Nadav Har-Tuv, Author at Towards Data Science

Coverage vs. Accuracy: Striking a Balance in Data Science

Nadav Har-Tuv — Tue, 16 Apr 2024 16:19:20 +0000

Cover image by chatGPT

This post was written together with and inspired by Yuval Cohen

Introduction

Every day, numerous data science projects are discarded due to insufficient prediction Accuracy. It’s a regrettable outcome, considering that often these models could be exceptionally well-suited for some subsets of the dataset.

Data Scientists often try to improve their models by using more complex models and by throwing more and more data at the problem. But many times there is a much simpler and more productive approach: Instead of trying to make all of our predictions better all at once, we could start by making good predictions for the easy parts of the data, and only then work on the harder parts.

This approach can greatly affect our ability to solve real-world problems. We start with the quick gain on the easy problems and only then focus our effort on the harder problems.

Thinking Agile

Agile production means focusing on the easy data first, and only after it has been properly modelled, moving on the the more complicated tasks. This allows a workflow that is iterative, value-driven, and collaborative.

It allows for quicker results, adaptability to changing circumstances, and continuous improvement, which are core ideas of agile production.

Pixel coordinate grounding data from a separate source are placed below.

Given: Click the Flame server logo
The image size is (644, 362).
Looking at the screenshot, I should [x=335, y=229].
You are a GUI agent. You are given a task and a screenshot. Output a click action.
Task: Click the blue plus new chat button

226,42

Iterative and incremental approach: work in short, iterative cycles. Start by achieving high accuracy for the easy problems and then move on to the harder parts.
Focus on delivering value: work on the problem with the highest marginal value for your time.
Flexibility and adaptability: Allow yourself to adapt to changing circumstances. For example, a client might need you to focus on a certain subset of the data – once you’ve solved that small problem, the circumstances have changed and you might need to work on something completely different. Breaking the problem into small parts allows you to adapt to the changing circumstances.
Feedback and continuous improvement: By breaking up a problem you allow yourself to be in constant and continuous improvement, rather than waiting for big improvements in large chunks.
Collaboration: Breaking the problem into small pieces promotes parallelization of the work and collaboration between team members, rather than putting all of the work on one person.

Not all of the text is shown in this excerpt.